===== Material shown =====

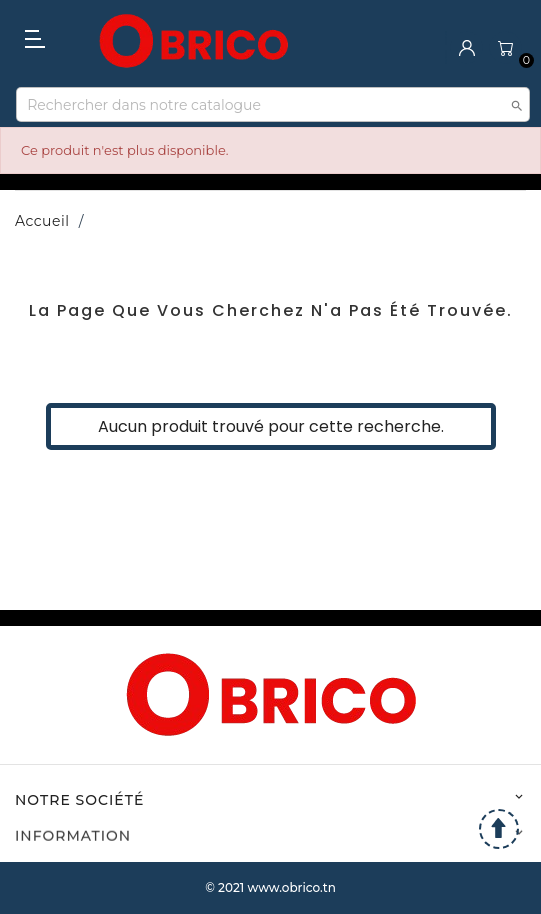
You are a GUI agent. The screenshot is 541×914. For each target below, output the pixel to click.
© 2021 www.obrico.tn (270, 887)
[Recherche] (273, 104)
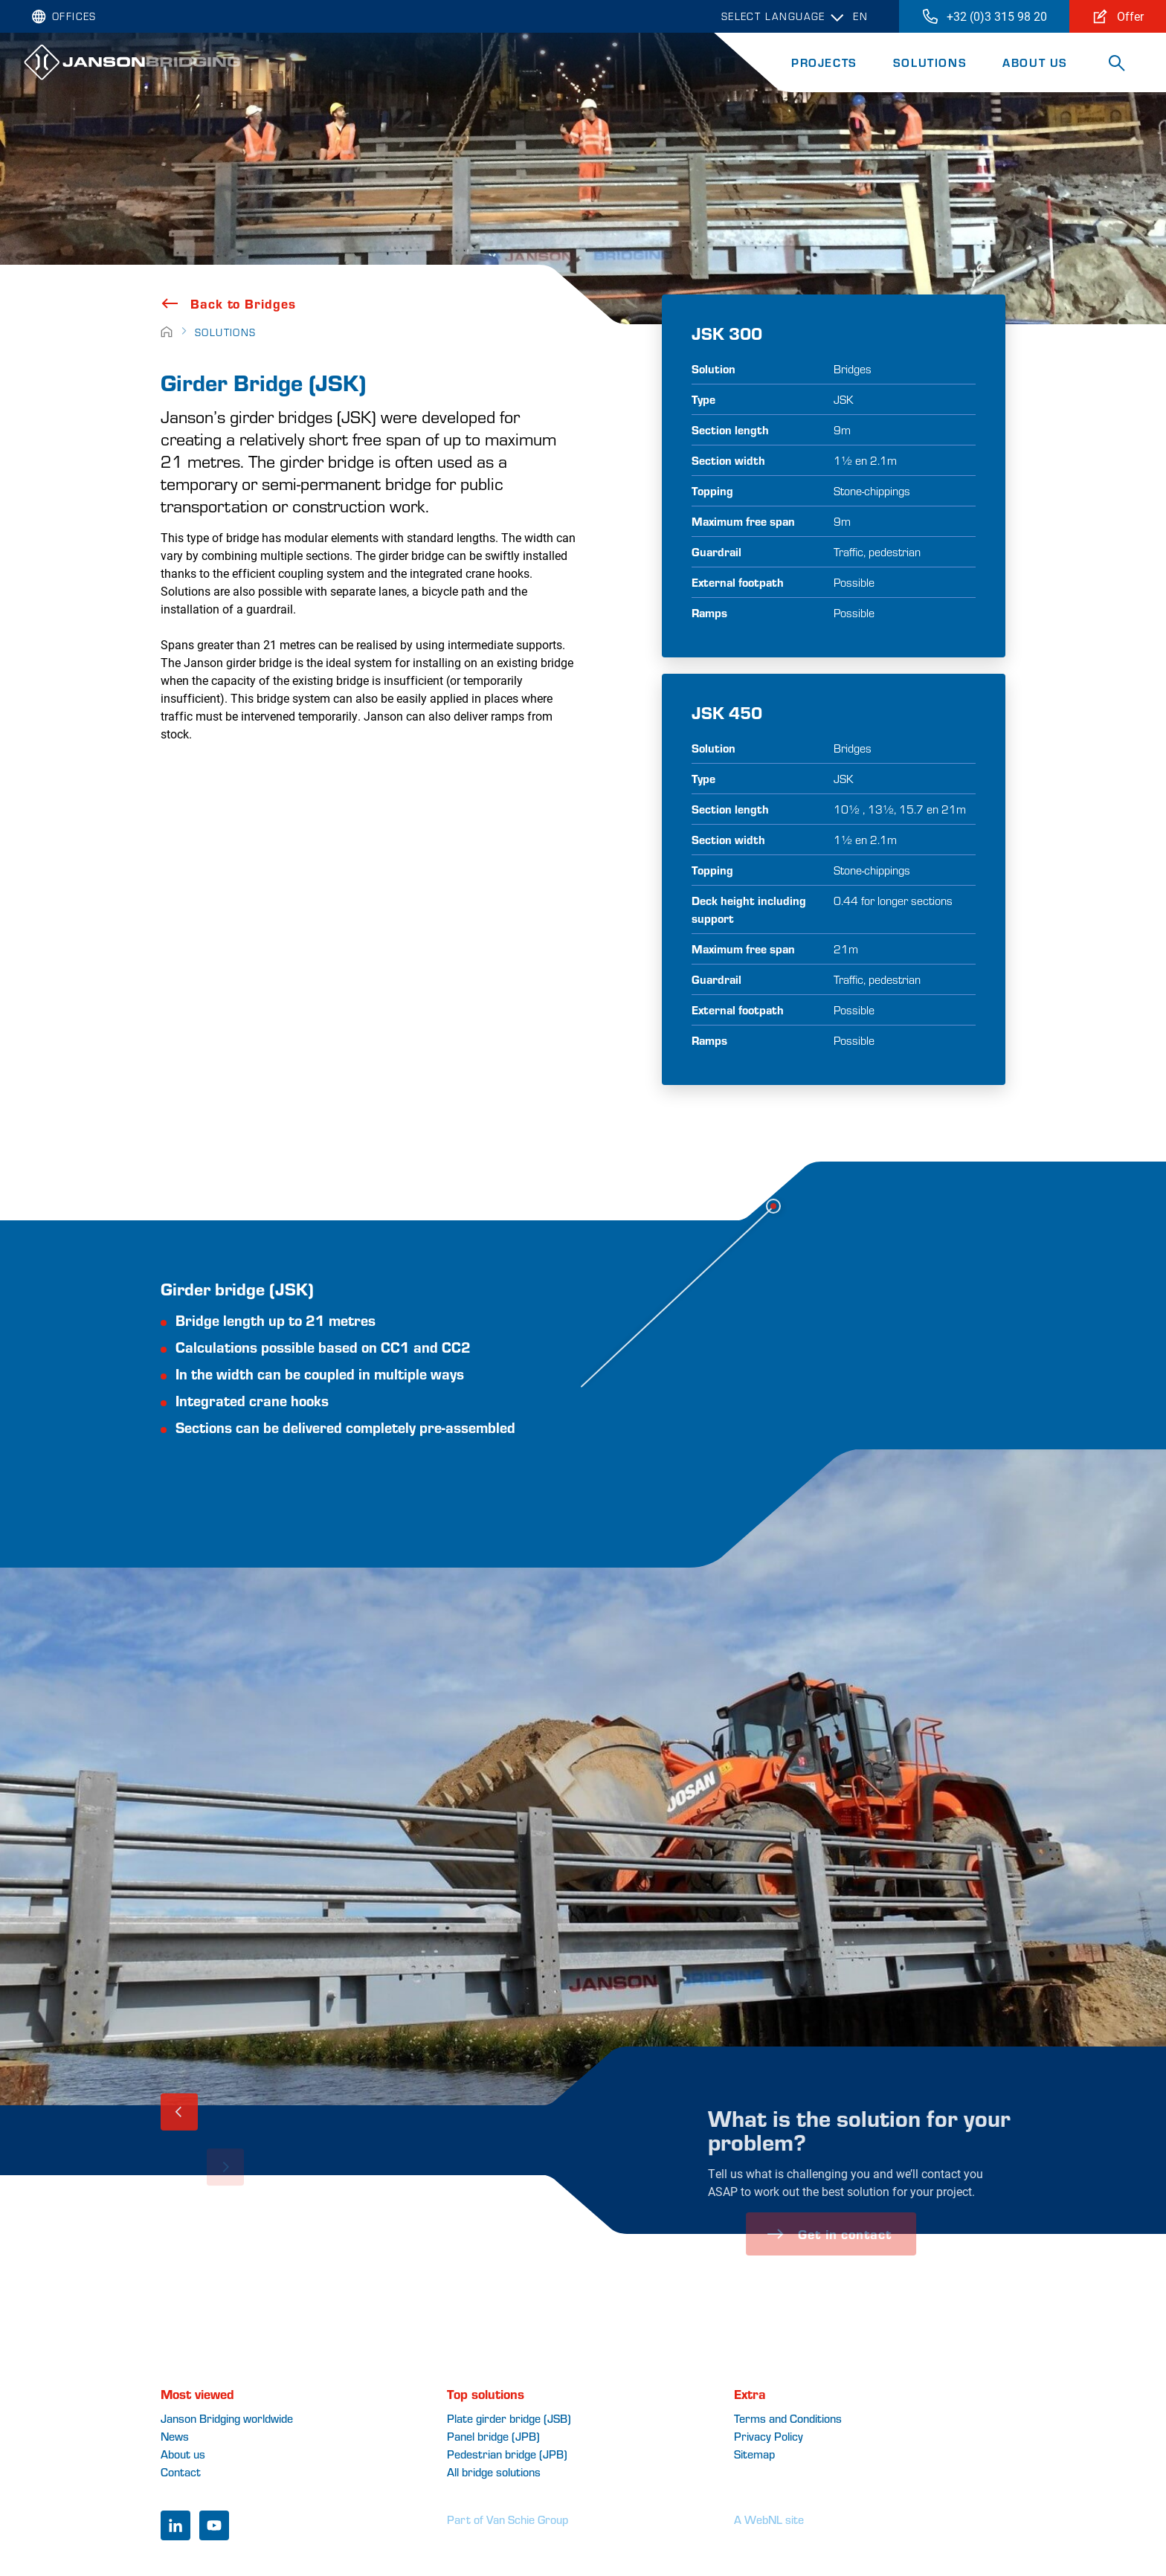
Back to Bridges (228, 303)
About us (183, 2453)
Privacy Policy (768, 2436)
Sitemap (754, 2453)
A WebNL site (769, 2519)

=====

Set exercise:
Rewrite all the entries above, putting "point" in place of "pixel" and keeping everything else the same. Leave the pictures out.

Exercise solution:
You are a GUI agent. The screenshot is 541×914. For each target below, output the point to click.
© 2021 www.obrico.tn (270, 887)
[Recherche] (273, 104)
Back to Bridges (228, 303)
About us (183, 2453)
Privacy Policy (768, 2436)
Sitemap (754, 2453)
A WebNL site (769, 2519)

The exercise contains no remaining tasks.